--- Extracted information Enclosed Below ---

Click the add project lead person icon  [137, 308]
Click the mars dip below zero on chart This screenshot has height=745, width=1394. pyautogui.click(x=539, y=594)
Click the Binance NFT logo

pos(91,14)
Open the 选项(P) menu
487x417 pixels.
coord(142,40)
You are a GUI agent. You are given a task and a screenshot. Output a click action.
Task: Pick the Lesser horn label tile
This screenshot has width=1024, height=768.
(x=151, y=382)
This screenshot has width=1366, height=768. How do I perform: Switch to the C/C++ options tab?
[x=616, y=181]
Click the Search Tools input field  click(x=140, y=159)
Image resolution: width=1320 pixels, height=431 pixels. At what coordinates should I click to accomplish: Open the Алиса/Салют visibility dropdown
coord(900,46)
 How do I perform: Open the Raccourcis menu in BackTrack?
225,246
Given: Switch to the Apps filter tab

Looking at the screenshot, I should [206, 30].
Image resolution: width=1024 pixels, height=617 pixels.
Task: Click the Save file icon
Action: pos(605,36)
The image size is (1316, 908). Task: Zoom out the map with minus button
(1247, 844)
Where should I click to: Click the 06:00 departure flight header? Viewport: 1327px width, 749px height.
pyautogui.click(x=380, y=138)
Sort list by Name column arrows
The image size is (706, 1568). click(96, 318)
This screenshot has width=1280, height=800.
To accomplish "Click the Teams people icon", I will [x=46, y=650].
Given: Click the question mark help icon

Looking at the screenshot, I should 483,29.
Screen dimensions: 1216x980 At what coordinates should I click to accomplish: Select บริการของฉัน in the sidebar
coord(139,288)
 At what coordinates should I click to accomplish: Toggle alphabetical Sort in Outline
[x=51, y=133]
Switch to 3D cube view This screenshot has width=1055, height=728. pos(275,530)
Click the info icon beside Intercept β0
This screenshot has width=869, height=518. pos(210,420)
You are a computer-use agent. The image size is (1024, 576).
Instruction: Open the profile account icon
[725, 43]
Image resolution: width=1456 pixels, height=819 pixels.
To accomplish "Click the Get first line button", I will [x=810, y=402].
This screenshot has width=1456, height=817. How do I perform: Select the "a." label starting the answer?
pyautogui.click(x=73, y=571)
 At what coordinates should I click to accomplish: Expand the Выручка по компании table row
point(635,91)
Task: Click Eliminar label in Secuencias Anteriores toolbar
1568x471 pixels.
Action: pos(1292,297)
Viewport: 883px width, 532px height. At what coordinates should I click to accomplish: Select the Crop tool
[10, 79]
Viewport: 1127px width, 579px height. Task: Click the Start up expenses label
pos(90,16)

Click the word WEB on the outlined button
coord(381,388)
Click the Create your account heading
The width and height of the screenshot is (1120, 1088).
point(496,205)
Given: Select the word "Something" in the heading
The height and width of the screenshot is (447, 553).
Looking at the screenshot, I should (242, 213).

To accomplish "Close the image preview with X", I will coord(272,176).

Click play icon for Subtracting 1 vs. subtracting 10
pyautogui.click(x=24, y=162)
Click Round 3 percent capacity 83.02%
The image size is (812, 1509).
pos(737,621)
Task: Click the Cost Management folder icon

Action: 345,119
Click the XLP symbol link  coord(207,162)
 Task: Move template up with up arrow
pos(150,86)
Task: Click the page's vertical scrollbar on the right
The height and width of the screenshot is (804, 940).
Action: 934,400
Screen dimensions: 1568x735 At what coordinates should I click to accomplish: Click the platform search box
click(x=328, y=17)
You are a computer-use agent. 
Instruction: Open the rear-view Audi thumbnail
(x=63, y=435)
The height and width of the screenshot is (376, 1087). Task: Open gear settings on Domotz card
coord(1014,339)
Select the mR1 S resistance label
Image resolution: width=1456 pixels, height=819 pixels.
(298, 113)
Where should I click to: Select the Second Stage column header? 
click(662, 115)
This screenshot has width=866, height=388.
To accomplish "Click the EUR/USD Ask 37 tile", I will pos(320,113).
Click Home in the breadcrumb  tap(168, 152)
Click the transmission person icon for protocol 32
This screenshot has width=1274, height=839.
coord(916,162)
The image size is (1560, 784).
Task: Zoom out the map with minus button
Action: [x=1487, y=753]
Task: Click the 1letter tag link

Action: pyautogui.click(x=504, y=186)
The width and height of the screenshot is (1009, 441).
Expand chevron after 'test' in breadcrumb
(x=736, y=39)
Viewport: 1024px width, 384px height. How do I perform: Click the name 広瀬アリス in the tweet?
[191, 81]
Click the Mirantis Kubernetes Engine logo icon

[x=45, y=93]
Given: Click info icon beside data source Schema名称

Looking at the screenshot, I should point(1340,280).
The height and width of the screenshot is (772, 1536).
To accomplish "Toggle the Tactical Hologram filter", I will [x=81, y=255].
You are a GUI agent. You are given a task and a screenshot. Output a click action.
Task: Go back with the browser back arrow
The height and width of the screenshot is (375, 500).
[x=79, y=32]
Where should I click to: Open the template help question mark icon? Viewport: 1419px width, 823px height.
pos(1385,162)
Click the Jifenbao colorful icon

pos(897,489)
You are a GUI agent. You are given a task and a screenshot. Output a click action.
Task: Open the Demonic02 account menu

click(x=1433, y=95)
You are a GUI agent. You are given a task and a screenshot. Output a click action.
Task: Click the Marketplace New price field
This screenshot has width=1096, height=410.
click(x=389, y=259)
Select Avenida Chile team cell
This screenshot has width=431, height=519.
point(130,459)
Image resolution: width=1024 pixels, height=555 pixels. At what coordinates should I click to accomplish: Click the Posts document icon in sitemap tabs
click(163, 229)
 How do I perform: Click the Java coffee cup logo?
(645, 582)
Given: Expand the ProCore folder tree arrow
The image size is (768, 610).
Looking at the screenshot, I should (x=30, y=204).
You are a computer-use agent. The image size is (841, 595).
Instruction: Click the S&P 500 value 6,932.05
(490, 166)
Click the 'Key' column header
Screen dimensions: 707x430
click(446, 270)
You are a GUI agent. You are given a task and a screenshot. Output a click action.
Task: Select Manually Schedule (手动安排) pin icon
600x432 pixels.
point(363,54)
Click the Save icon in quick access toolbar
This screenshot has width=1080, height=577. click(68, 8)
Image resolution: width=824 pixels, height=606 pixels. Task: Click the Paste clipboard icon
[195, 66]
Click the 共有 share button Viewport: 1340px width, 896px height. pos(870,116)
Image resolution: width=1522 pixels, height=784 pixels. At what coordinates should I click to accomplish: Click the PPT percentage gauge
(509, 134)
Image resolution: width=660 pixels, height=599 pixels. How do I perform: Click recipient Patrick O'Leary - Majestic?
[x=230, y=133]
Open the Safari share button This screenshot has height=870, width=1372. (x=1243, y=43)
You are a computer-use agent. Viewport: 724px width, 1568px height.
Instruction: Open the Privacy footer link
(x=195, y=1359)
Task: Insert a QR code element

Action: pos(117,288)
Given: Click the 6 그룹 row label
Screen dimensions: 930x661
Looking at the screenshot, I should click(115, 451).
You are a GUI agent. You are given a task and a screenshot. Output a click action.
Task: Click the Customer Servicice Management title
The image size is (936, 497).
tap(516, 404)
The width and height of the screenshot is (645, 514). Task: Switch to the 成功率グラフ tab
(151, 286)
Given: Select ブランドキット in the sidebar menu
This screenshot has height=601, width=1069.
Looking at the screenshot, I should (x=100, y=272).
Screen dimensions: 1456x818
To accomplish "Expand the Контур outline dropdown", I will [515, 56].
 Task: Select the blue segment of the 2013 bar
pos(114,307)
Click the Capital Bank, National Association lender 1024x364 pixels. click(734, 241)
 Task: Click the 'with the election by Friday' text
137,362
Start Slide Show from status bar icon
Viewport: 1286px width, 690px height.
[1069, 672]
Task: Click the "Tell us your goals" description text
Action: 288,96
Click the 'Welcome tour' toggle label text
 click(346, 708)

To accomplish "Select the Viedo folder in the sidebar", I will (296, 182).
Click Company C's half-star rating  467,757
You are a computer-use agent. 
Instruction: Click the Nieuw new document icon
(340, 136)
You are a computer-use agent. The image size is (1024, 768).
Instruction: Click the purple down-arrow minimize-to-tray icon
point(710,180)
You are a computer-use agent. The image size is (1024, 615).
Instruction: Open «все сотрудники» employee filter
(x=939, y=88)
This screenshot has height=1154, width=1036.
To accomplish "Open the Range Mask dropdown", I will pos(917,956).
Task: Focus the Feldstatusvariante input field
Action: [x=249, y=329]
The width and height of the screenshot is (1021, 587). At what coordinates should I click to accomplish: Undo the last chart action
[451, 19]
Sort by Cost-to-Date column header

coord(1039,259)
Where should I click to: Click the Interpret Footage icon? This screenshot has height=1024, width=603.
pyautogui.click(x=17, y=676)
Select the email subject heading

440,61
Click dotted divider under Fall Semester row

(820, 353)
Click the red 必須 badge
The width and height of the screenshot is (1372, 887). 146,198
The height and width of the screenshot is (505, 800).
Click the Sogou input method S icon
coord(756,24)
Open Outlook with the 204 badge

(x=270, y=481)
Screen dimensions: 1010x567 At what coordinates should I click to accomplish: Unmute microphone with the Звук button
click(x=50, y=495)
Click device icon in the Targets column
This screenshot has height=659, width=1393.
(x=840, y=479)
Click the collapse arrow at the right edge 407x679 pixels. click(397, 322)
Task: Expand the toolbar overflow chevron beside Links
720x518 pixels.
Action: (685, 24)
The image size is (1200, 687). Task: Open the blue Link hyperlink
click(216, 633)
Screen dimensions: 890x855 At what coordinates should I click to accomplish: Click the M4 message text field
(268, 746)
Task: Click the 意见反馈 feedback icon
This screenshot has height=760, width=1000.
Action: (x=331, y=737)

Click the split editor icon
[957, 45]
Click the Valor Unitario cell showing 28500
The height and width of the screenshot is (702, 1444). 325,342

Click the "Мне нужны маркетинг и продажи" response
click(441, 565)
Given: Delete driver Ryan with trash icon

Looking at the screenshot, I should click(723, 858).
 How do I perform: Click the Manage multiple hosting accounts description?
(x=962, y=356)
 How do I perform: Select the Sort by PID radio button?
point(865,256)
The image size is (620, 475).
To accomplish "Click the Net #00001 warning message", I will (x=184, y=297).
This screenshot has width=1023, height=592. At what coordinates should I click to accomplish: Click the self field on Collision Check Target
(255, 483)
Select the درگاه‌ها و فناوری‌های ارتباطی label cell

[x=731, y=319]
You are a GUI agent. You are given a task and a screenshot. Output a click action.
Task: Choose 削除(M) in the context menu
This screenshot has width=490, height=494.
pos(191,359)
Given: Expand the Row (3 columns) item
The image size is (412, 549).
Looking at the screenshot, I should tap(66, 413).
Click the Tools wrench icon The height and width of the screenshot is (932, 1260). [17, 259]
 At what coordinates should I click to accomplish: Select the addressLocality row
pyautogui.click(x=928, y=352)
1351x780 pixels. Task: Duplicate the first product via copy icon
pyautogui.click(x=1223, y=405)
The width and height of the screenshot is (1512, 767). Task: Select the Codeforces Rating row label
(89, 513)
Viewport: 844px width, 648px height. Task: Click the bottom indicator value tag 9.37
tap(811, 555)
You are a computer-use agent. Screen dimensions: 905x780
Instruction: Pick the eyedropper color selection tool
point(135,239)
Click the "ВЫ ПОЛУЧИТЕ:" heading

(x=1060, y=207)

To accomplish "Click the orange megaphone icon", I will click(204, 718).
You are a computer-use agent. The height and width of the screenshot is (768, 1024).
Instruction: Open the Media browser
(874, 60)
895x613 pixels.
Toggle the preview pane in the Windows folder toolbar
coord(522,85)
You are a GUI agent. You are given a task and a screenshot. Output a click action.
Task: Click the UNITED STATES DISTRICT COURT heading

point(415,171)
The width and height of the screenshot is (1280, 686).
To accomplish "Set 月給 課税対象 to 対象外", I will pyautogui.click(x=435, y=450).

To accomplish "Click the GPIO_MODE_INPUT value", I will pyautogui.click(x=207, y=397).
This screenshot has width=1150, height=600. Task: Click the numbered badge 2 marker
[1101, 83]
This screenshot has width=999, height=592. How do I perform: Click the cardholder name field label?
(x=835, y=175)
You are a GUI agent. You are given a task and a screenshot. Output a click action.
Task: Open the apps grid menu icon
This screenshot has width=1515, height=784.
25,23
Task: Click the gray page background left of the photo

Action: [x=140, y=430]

--- End of Enclosed Extracted information ---

*What the task requires:* In the listing above, locate the line with "Select Avenida Chile team cell" and the line with "Given: Expand the ProCore folder tree arrow", then extract exactly those lines and every line between them, and nothing more.

*Exercise output:*
Select Avenida Chile team cell
This screenshot has width=431, height=519.
point(130,459)
Image resolution: width=1024 pixels, height=555 pixels. At what coordinates should I click to accomplish: Click the Posts document icon in sitemap tabs
click(163, 229)
 How do I perform: Click the Java coffee cup logo?
(645, 582)
Given: Expand the ProCore folder tree arrow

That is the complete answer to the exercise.